(Data under study Opens)
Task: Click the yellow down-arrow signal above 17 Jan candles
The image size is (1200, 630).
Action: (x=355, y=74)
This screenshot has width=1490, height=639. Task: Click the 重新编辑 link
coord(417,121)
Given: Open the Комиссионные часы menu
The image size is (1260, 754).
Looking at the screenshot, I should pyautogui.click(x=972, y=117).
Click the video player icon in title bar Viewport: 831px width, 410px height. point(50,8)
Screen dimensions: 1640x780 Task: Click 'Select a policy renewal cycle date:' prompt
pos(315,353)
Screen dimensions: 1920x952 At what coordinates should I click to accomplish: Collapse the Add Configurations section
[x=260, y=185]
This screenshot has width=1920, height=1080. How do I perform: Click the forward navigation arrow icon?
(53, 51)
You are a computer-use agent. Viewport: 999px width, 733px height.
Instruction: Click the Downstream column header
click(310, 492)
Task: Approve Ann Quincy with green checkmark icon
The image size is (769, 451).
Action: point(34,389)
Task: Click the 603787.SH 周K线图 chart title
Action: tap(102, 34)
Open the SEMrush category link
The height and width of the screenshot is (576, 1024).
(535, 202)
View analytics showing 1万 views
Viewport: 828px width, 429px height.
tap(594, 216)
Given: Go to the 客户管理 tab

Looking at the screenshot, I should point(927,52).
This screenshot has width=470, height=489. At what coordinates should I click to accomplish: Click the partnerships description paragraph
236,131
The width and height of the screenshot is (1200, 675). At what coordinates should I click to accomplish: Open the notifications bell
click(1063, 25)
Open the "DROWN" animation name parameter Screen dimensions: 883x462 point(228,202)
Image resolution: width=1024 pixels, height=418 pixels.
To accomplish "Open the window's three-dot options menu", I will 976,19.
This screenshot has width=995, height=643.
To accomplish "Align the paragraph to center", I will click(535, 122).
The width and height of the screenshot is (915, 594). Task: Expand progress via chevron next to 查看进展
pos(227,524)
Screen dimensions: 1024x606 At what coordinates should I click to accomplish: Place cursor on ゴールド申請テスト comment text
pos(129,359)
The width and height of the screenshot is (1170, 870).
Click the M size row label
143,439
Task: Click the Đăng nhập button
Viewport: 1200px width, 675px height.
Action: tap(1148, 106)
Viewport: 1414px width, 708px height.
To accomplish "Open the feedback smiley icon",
(Data under study Closes)
> **What is being asked**:
Starting at the line that contains "This screenshot has width=995, height=643.", write out every line through the last one in the data above, exactly as it stands.

> **Result for this exercise**:
This screenshot has width=995, height=643.
To accomplish "Align the paragraph to center", I will click(535, 122).
The width and height of the screenshot is (915, 594). Task: Expand progress via chevron next to 查看进展
pos(227,524)
Screen dimensions: 1024x606 At what coordinates should I click to accomplish: Place cursor on ゴールド申請テスト comment text
pos(129,359)
The width and height of the screenshot is (1170, 870).
Click the M size row label
143,439
Task: Click the Đăng nhập button
Viewport: 1200px width, 675px height.
Action: tap(1148, 106)
Viewport: 1414px width, 708px height.
To accomplish "Open the feedback smiley icon",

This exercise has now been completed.